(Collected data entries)
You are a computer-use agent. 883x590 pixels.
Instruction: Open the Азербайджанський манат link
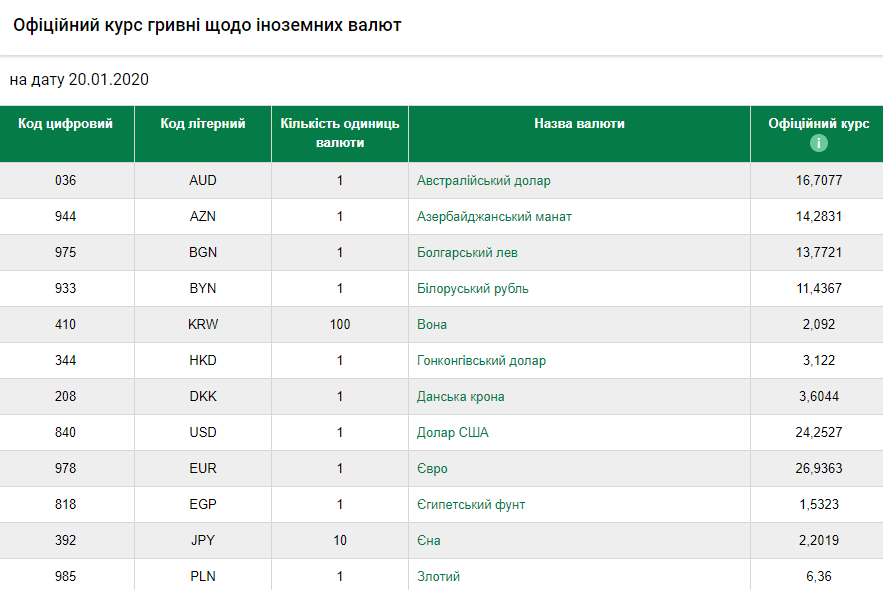coord(494,217)
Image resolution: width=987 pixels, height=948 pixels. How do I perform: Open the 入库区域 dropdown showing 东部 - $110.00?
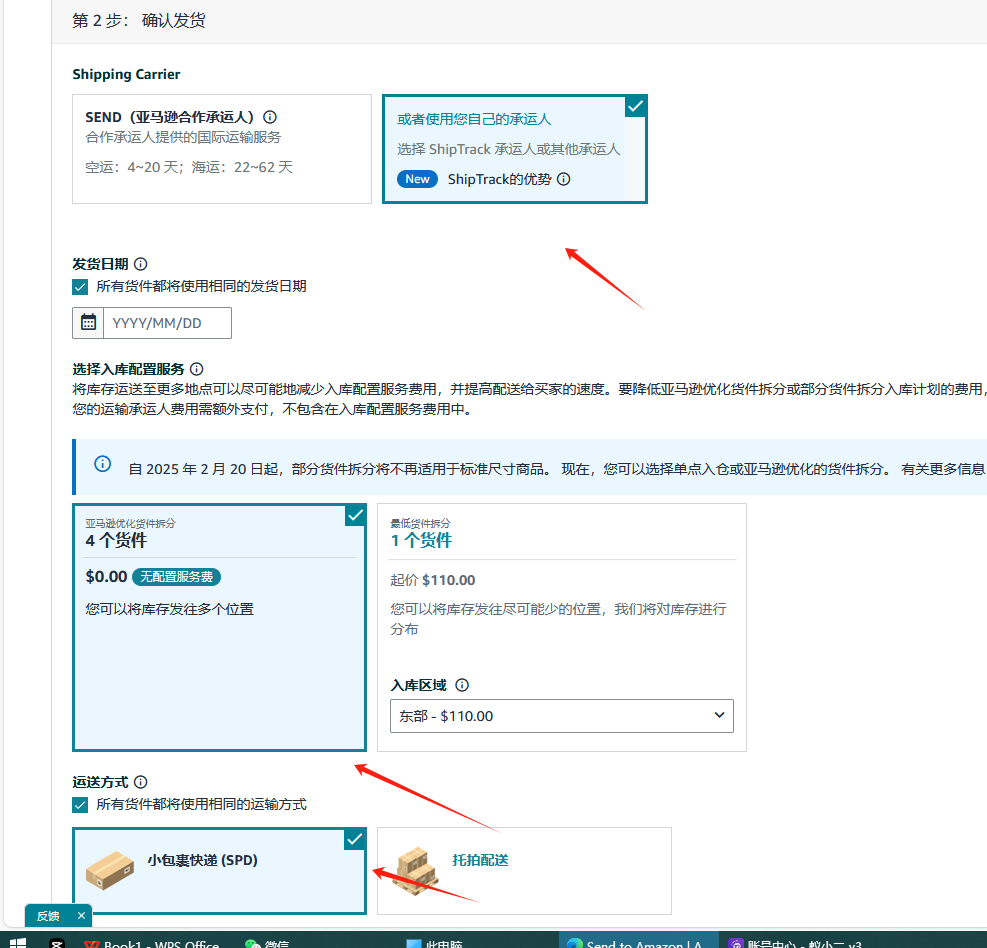(562, 715)
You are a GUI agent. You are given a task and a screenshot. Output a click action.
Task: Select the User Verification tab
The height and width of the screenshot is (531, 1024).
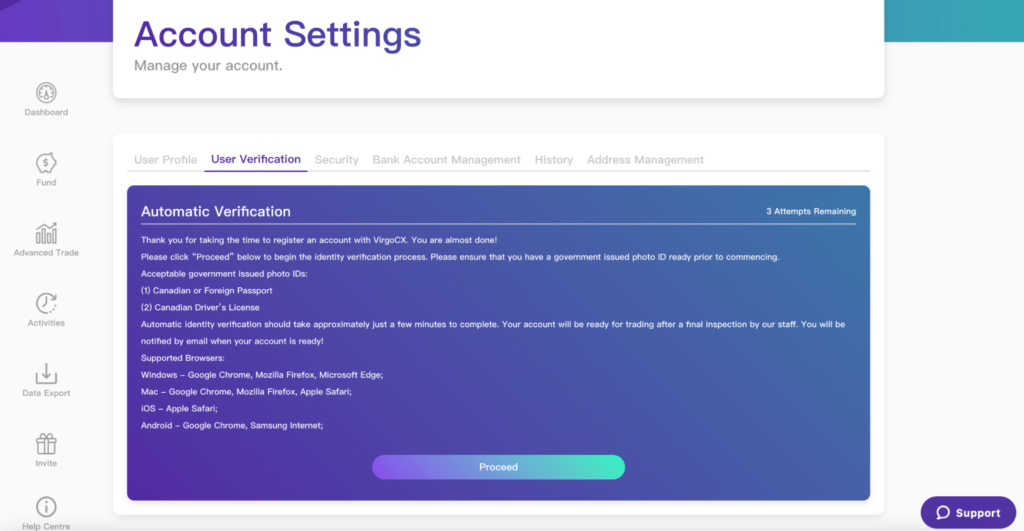pyautogui.click(x=256, y=159)
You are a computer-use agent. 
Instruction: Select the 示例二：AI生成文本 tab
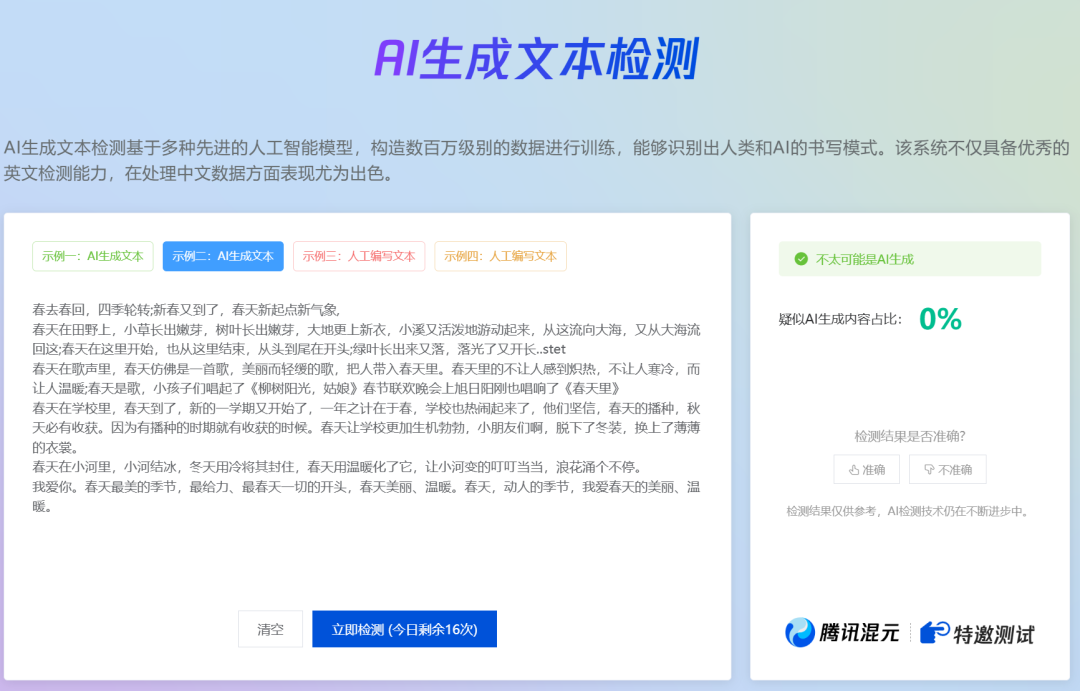tap(223, 256)
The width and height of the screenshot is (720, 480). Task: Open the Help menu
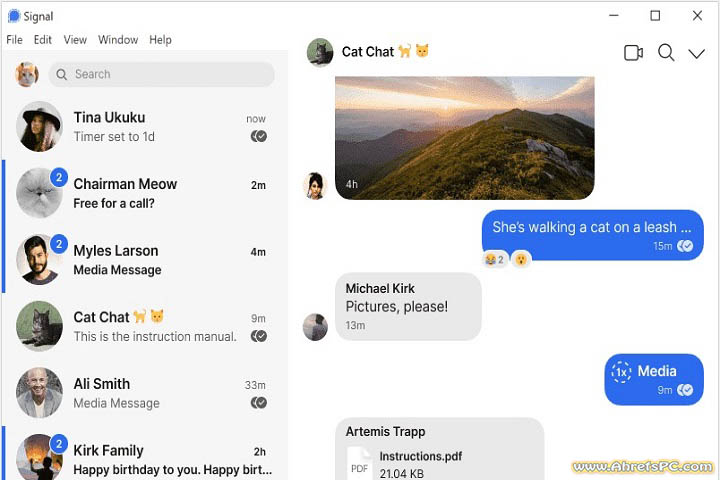(x=160, y=40)
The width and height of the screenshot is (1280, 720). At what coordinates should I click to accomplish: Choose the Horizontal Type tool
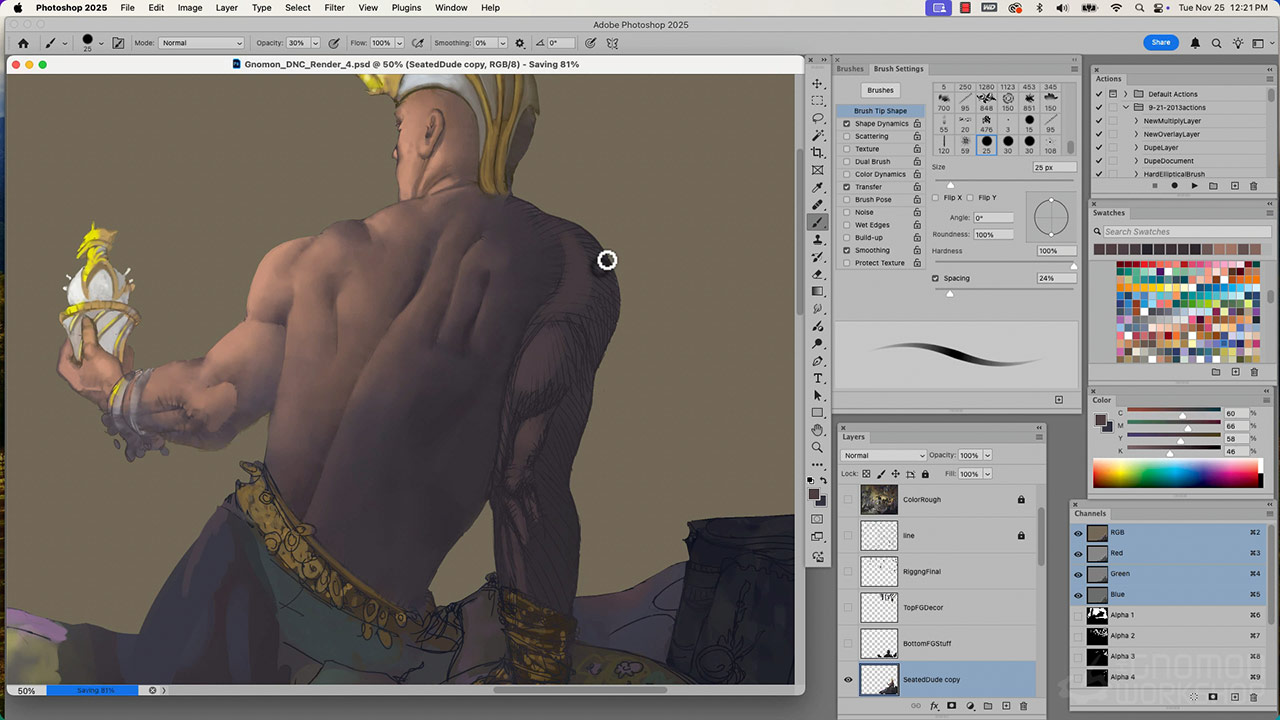tap(818, 378)
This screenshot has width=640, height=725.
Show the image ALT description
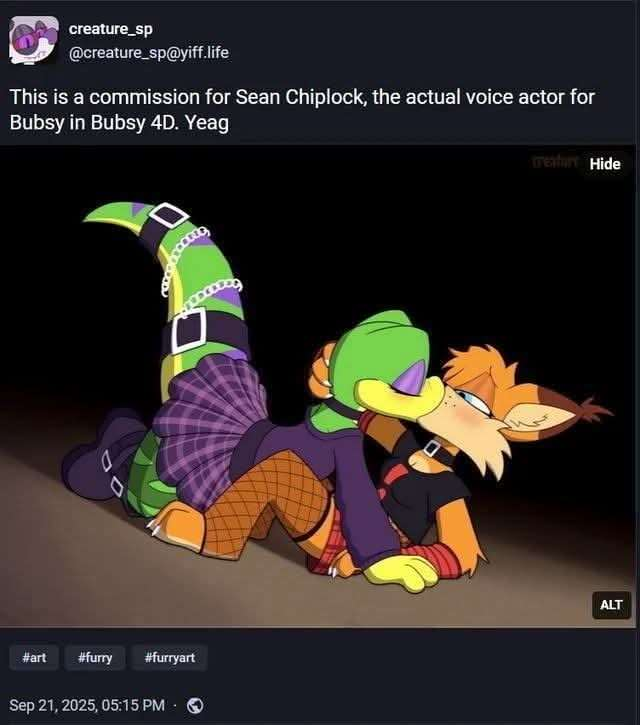(611, 605)
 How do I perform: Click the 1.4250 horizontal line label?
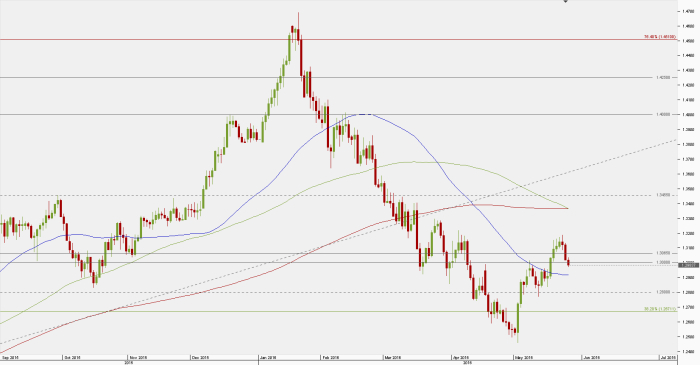[663, 77]
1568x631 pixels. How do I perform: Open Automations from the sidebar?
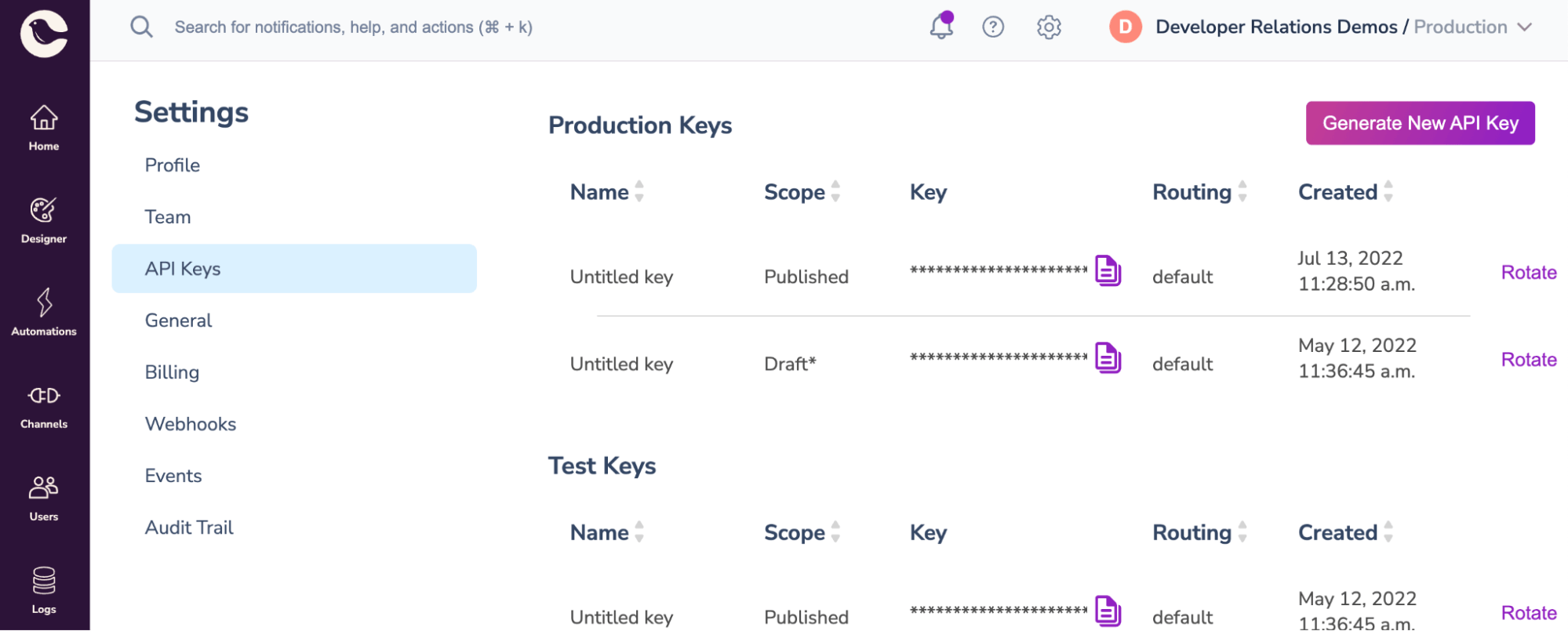44,313
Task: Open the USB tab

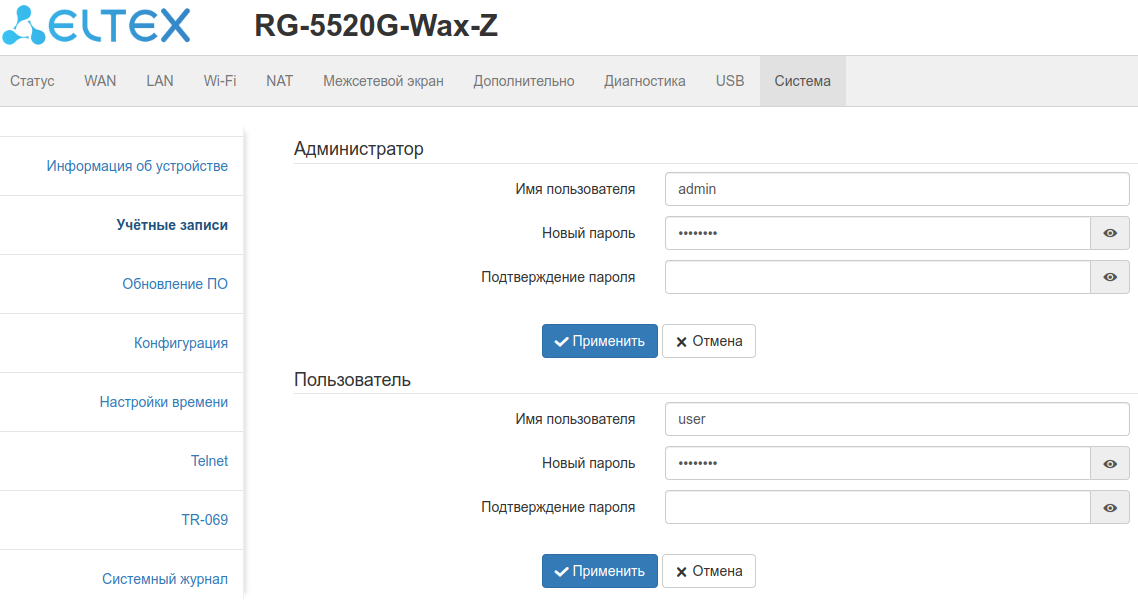Action: (730, 81)
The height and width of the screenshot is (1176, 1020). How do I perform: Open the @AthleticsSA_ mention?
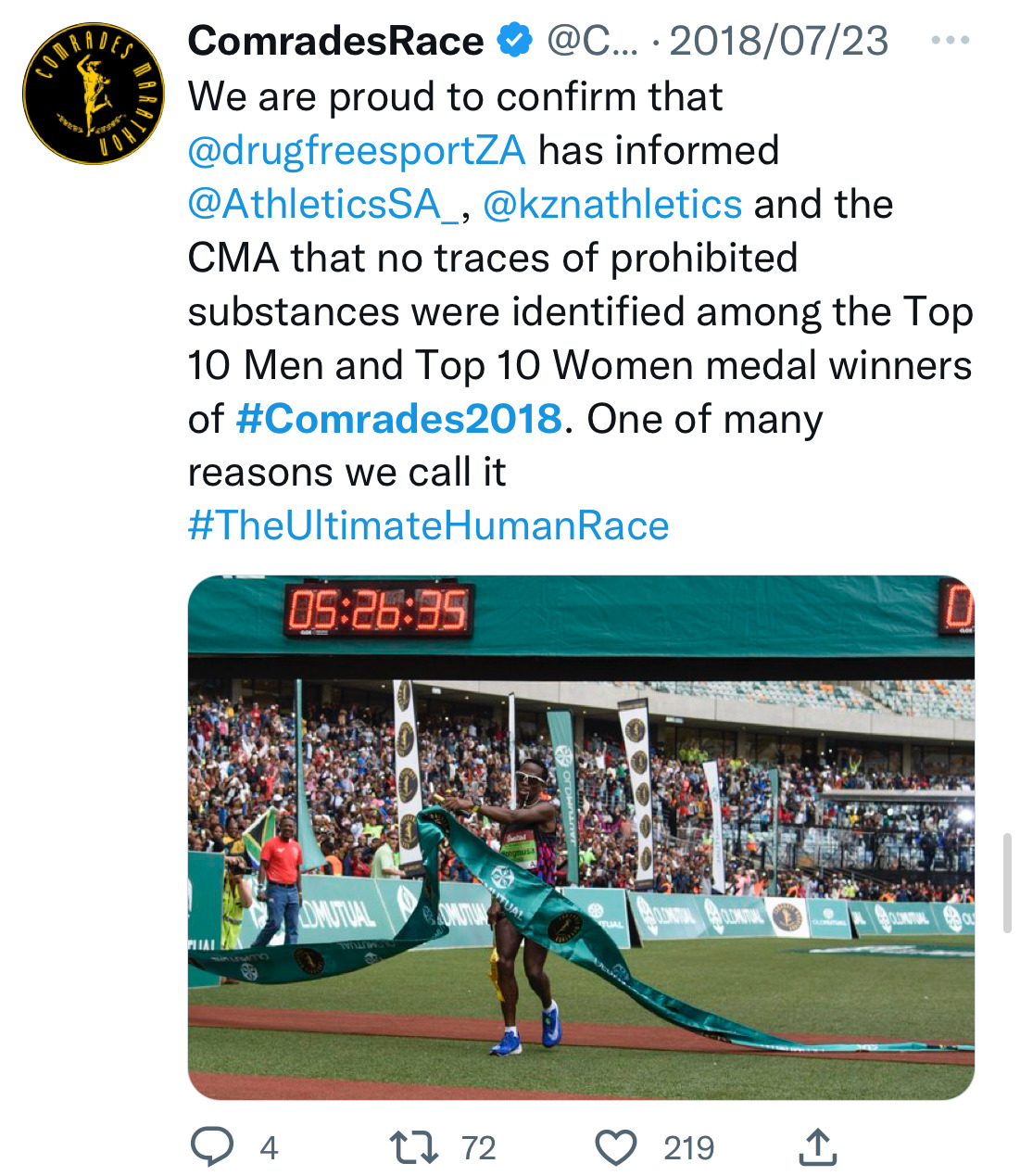point(323,204)
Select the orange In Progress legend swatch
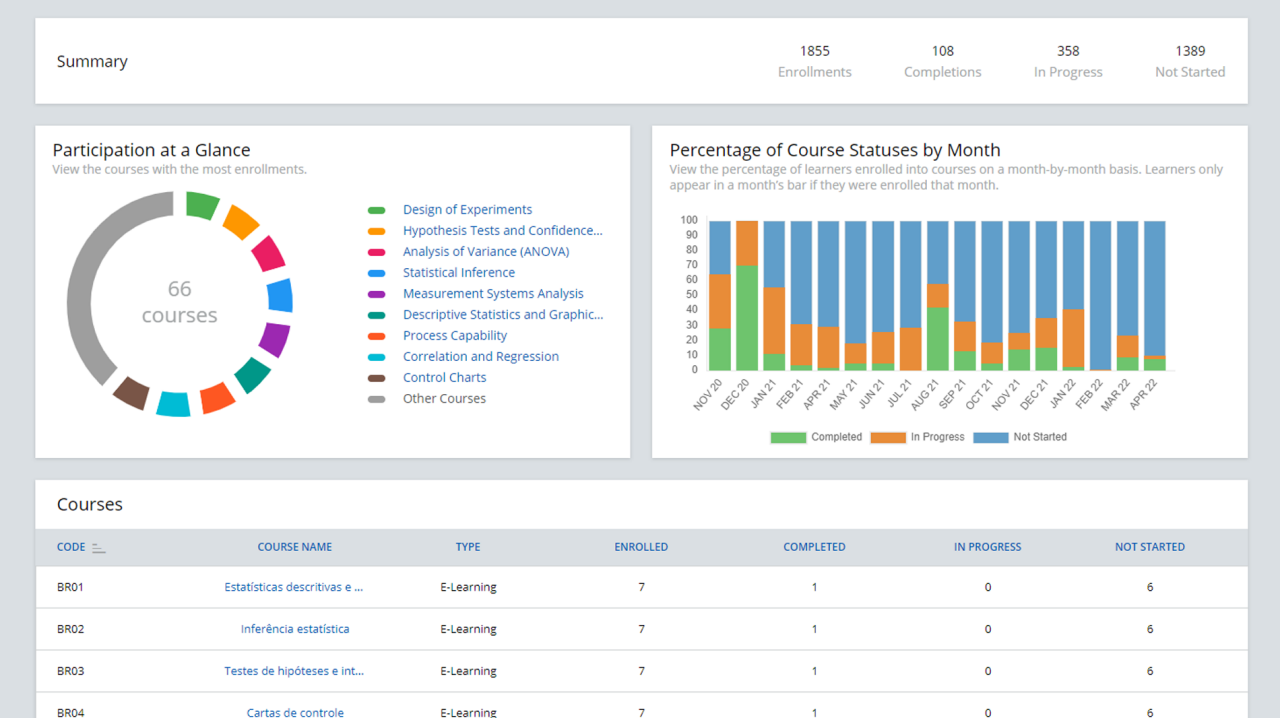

## Your instructions
From the line containing "Show the image ALT description" through the last line of the entries, both included, print each line exactly and omit any picture.

## Output for this exercise
Show the image ALT description
(611, 605)
 How do I perform: Click the 1.4250 horizontal line label?
[663, 77]
1568x631 pixels. How do I perform: Open Automations from the sidebar?
44,313
Task: Open the USB tab

Action: (730, 81)
The height and width of the screenshot is (1176, 1020). How do I perform: Open the @AthleticsSA_ mention?
point(323,204)
Select the orange In Progress legend swatch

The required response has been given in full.